WHAT THE TASK REQUIRES: Could you return each line from the one bearing "Viewport: 1127px width, 1064px" through the last line of the entries, exactly as it stands, with no pictures?

PROVIDED DATA:
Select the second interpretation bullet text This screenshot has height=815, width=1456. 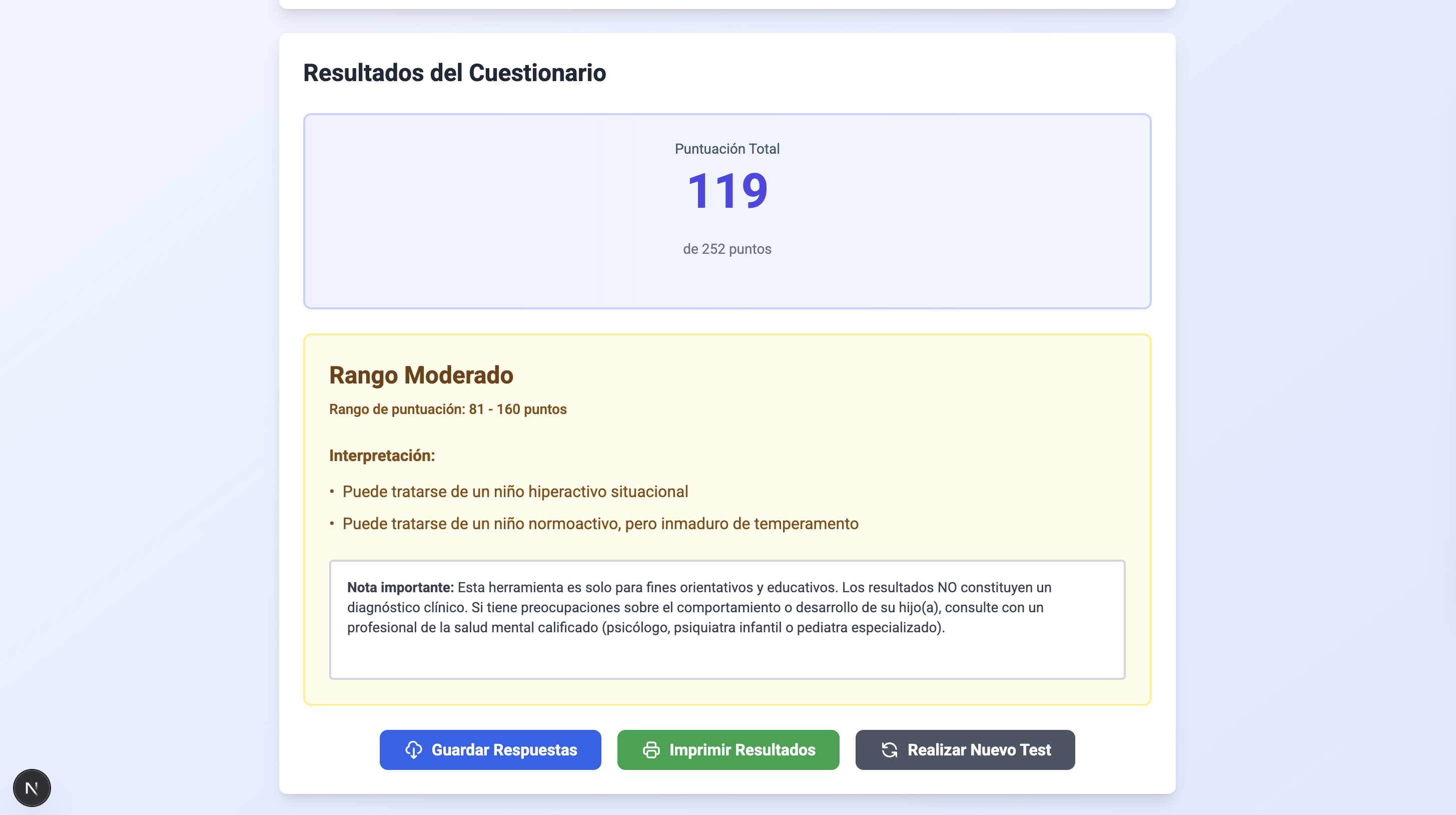point(600,523)
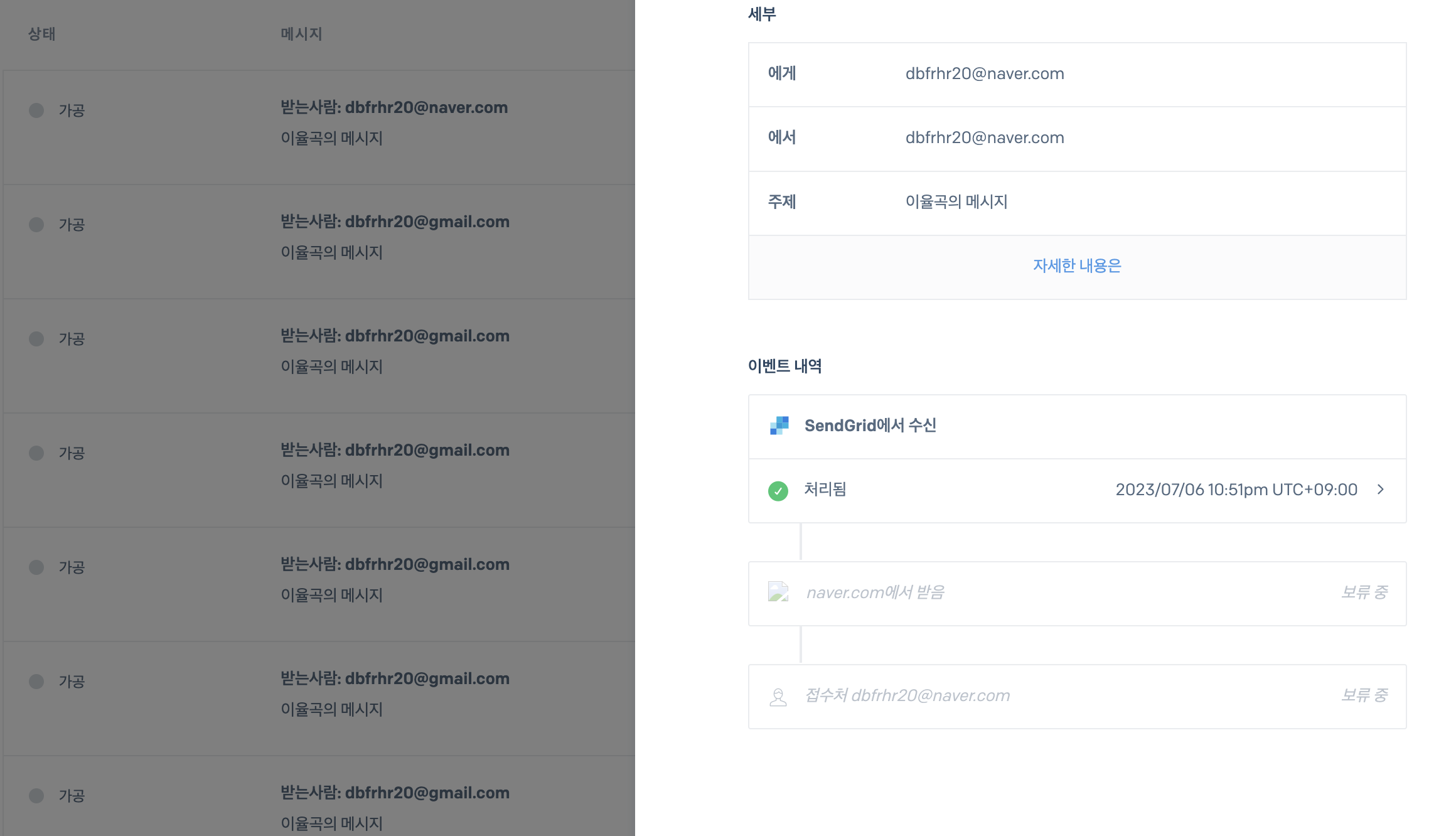Click the recipient person icon
The image size is (1456, 836).
[x=778, y=697]
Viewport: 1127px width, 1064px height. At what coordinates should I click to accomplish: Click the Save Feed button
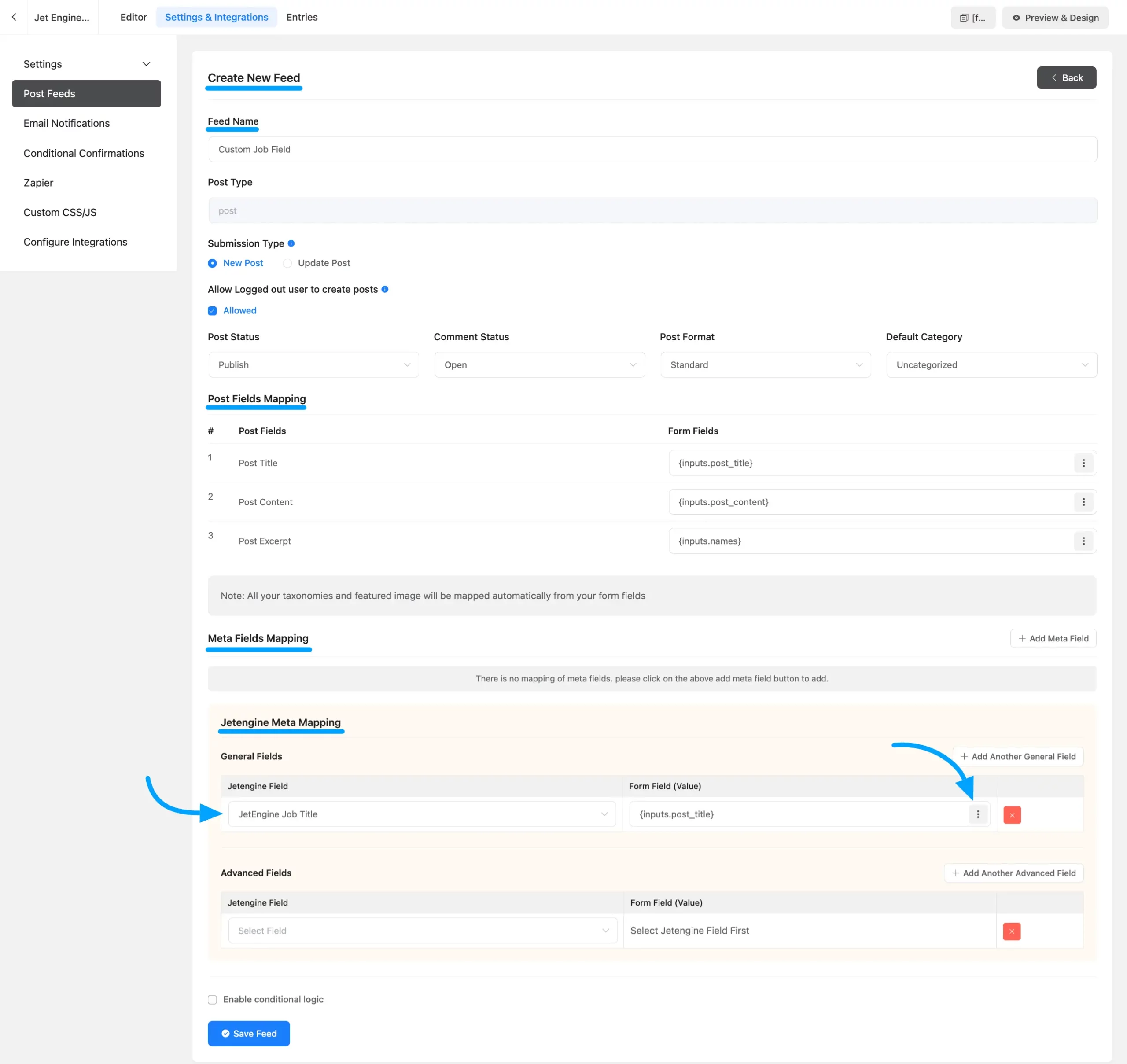point(248,1033)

WRITTEN ANSWER:
Viewport: 1127px width, 1064px height. At what coordinates should I click to accomplish: Click the Save Feed button
point(248,1033)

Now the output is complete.